Description of the task
Below are records; reproduce exactly the lines from the one that has "Task: Click the Data" through the one that has "Task: Click the search magnifier icon", ends included, and nothing more.

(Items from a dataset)
━━━━━━━━━━
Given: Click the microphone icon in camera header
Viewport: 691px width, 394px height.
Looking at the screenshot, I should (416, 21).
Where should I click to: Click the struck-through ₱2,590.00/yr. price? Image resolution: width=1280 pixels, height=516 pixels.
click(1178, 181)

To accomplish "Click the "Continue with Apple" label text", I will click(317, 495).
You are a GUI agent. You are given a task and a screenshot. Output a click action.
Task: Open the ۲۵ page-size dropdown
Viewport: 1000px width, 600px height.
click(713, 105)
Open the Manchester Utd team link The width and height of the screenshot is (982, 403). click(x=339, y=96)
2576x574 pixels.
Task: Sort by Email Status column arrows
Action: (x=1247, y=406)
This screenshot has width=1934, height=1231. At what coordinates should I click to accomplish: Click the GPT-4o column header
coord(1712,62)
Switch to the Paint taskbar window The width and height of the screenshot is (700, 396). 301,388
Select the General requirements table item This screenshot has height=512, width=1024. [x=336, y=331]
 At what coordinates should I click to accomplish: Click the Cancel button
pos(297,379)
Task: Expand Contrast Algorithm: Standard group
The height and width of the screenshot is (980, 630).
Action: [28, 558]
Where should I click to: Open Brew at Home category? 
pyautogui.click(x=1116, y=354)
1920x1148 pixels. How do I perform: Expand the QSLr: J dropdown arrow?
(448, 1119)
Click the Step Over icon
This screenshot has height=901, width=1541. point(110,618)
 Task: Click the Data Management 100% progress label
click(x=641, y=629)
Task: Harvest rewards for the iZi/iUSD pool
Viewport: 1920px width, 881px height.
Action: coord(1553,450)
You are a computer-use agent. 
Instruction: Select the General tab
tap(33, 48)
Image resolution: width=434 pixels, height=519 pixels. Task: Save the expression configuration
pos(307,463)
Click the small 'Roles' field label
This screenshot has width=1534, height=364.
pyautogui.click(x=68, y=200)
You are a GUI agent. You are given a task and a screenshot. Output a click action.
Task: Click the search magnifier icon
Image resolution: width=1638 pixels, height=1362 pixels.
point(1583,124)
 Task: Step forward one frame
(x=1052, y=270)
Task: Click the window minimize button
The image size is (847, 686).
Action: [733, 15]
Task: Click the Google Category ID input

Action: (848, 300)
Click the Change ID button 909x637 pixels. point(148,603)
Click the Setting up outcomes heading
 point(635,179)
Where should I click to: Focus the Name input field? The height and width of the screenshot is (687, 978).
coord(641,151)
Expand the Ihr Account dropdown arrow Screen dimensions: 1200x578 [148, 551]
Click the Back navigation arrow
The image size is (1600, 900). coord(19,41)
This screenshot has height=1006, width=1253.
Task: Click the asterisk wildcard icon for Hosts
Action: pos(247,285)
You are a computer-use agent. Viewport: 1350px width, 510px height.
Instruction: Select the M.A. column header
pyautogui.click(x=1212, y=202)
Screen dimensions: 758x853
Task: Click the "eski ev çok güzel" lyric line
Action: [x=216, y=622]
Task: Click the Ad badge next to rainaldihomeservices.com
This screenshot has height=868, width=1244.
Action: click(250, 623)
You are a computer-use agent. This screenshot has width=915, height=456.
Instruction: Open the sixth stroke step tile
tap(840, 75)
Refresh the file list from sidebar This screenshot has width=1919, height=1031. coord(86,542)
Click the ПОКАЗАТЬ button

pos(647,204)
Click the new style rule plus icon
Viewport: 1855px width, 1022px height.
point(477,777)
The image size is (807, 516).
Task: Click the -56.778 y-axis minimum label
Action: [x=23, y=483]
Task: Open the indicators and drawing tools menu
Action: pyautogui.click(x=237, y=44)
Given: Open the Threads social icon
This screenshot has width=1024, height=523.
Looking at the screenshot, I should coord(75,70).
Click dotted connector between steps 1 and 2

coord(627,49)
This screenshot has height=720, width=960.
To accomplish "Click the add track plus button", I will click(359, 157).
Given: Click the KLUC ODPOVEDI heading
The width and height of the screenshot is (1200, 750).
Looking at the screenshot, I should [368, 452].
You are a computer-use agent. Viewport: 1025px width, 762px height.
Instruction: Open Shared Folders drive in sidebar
━━━━━━━━━━
Written answer
 Task: Click the Data Management 100% progress label
click(x=641, y=629)
Task: Harvest rewards for the iZi/iUSD pool
Viewport: 1920px width, 881px height.
Action: coord(1553,450)
You are a computer-use agent. 
Instruction: Select the General tab
tap(33, 48)
Image resolution: width=434 pixels, height=519 pixels. Task: Save the expression configuration
pos(307,463)
Click the small 'Roles' field label
This screenshot has width=1534, height=364.
pyautogui.click(x=68, y=200)
You are a GUI agent. You are given a task and a screenshot. Output a click action.
Task: Click the search magnifier icon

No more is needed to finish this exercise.